Stars emit different types of light. Hotter stars emit high-energy visible and ultraviolet light, and cooler stars give off infrared and near-infrared light, which has a much lower energy.
It seems logical that the warmth of terrestrial or rocky planets should depend on the amount of light they get from their stars, all other things being equal. But new climate model research led by Aomawa Shields from the University of Washington has added a surprising new twist to the story: Planets orbiting cool stars actually may be much warmer and less icy than their counterparts orbiting much hotter stars, even though they receive the same amount of light.
That’s because the ice absorbs much of the longer-wavelength near-infrared light predominantly emitted by these cooler stars. This is counter to what we experience on Earth, where ice and snow strongly reflect the visible light emitted by the Sun.
Around a cooler M-dwarf star, the more light the ice absorbs, the warmer the planet gets. The planet’s atmospheric greenhouse gases also absorb this near-infrared light, compounding the warming effect.

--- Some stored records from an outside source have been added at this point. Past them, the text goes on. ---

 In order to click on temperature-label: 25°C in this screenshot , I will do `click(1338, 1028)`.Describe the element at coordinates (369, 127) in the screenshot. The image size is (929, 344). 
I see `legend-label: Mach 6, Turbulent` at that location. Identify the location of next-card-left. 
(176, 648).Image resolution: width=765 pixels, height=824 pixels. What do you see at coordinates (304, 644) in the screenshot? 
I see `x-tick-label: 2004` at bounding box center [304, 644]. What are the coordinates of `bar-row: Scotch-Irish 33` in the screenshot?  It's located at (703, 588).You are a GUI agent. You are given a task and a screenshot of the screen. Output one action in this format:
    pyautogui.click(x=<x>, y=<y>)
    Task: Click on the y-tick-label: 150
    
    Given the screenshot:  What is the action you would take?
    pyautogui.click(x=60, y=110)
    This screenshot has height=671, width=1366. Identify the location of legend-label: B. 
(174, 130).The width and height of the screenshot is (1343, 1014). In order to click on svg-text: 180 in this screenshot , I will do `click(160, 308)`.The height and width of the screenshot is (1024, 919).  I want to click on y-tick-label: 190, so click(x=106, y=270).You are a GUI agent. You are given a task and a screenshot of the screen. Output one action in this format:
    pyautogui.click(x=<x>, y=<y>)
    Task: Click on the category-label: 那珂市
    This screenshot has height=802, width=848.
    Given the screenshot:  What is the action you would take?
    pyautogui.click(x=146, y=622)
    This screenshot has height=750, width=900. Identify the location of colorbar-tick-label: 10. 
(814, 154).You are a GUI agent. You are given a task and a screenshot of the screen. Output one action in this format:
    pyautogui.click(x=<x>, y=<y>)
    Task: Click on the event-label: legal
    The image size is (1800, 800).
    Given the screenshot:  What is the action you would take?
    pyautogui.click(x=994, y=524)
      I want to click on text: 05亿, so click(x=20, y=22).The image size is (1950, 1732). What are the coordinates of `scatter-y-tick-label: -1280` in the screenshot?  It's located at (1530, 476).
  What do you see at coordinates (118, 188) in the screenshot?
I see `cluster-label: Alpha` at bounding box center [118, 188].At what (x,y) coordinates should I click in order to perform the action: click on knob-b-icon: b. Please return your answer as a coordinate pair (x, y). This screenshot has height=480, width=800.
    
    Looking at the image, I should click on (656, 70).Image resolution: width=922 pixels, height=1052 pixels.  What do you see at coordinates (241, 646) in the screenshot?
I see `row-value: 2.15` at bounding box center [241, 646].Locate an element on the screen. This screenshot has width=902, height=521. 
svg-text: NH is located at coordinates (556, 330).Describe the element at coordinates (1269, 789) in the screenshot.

The researchers found that planets orbiting cooler stars, given similar amounts of light as those orbiting hotter stars, are therefore less likely to experience so-called “snowball states,” icing over from pole to equator.
However, around a hotter star such as an F-dwarf, the star’s visible and ultraviolet light is reflected by planetary ice and snow in a process called ice-albedo feedback. The more light the ice reflects, the cooler the planet gets.
This feedback can be so effective at cooling that terrestrial planets around hotter stars appear to be more susceptible than other planets to entering snowball states. That’s not necessarily a bad thing, in the scheme of time — Earth itself is believed to have experienced several snowball states during the course of its 4.6-billion-year history.
Shields and co-authors found that this interaction of starlight with a planet’s surface ice is less pronounced near the outer edge of the habitable zone, where carbon dioxide is expected to build up as temperatures decrease. The habitable zone is the swath of space around a star that’s just right to allow an orbiting planet’s surface water to be in liquid form, thus giving life a chance.
That is the case because planets at that zone’s outer edge would likely have a thick atmosphere of carbon dioxide or other greenhouse gases, which blocks the absorption of radiation at the surface, causing the planet to lose any additional warming advantage due to the ice.
Shields said that astronomers hunting for possible life will prioritize planets less vulnerable to that snowball state — that is, planets other than those orbiting hotter stars. But that doesn’t mean they will rule out the cooler planets.
“The last snowball episode on Earth has been linked to the explosion of multicellular life on our planet,” Shields said. “If someone observed our Earth then, they might not have thought there was life here, but there certainly was.
“So though we’d look for the non-snowball planets first, we shouldn’t entirely write off planets that may be ice-covered, or headed for total ice cover. There could be life there, too, though it may be much harder to detect.”